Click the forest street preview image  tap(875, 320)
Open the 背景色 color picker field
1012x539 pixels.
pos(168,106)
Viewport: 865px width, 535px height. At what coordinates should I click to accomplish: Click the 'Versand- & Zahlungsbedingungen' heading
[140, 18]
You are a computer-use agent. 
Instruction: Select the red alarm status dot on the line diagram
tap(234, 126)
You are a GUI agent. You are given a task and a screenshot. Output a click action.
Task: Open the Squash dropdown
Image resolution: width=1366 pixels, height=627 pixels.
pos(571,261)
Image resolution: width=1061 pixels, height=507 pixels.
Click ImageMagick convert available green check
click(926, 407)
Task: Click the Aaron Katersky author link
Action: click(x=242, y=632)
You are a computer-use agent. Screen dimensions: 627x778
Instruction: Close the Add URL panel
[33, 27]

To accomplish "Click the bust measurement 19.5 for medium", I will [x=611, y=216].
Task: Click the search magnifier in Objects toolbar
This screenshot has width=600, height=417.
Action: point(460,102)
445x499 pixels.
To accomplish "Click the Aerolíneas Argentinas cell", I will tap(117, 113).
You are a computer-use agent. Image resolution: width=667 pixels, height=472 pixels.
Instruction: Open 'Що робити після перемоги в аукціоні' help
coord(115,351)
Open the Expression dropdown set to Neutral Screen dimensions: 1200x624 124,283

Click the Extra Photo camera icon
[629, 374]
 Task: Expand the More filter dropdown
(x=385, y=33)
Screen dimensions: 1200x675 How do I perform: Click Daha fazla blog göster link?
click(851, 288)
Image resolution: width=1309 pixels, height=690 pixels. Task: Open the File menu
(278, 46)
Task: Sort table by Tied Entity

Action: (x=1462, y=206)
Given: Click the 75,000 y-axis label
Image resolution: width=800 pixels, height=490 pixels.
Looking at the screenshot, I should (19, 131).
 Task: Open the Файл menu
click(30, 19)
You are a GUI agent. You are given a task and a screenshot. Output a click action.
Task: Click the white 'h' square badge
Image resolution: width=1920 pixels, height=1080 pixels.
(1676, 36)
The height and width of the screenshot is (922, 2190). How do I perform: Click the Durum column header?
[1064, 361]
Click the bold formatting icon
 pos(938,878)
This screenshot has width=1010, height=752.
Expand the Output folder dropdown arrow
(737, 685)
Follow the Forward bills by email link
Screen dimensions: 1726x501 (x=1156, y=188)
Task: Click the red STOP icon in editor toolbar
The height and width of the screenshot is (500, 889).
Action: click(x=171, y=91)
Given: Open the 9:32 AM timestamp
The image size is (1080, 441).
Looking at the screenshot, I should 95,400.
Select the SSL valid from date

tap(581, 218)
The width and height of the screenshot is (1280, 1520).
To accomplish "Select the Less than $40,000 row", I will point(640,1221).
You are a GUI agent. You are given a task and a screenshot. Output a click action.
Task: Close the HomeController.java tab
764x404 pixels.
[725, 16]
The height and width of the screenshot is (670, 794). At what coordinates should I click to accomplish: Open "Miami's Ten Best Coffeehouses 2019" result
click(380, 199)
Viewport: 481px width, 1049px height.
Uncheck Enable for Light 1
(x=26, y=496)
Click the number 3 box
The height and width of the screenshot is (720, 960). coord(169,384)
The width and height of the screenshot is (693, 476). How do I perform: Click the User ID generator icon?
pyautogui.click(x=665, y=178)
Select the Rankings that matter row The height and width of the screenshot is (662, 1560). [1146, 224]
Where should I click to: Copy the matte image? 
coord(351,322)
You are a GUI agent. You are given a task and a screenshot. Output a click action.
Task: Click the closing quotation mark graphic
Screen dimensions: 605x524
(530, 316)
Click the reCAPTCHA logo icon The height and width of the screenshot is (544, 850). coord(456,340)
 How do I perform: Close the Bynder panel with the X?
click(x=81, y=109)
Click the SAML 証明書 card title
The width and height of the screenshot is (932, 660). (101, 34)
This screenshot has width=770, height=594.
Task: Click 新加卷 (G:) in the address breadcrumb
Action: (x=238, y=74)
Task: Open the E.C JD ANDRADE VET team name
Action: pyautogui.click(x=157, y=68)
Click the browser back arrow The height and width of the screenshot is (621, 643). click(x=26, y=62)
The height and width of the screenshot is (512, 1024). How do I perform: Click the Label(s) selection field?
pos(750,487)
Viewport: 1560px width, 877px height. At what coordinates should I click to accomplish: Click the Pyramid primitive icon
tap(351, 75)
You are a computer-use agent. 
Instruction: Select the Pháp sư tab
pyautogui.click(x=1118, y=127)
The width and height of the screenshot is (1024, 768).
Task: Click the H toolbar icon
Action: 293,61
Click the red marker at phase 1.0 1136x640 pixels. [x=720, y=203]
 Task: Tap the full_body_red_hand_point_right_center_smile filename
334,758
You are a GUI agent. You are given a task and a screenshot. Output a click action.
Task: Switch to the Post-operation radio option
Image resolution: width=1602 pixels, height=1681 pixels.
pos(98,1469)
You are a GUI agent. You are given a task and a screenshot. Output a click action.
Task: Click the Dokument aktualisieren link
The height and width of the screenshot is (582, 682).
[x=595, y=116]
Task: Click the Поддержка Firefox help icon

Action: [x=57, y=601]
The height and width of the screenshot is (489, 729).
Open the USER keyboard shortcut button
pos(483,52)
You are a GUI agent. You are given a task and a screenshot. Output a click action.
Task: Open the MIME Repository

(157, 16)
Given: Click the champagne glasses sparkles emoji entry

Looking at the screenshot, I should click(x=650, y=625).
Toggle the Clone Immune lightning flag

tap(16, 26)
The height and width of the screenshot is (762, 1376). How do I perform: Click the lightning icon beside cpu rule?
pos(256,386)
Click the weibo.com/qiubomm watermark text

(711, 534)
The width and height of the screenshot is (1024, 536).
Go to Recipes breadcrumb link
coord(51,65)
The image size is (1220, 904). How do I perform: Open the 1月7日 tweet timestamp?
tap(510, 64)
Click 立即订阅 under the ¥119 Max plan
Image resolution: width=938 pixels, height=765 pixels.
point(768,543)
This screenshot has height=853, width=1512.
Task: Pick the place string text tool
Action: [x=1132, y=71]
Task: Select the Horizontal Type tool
#####
* [WHAT IS REQUIRED]:
Show all lines in the entries above where the string "will" appears.

* [WRITTEN REPLY]:
To accomplish "Click the bust measurement 19.5 for medium", I will [x=611, y=216].
To accomplish "Click the Aerolíneas Argentinas cell", I will tap(117, 113).
To accomplish "Select the Less than $40,000 row", I will point(640,1221).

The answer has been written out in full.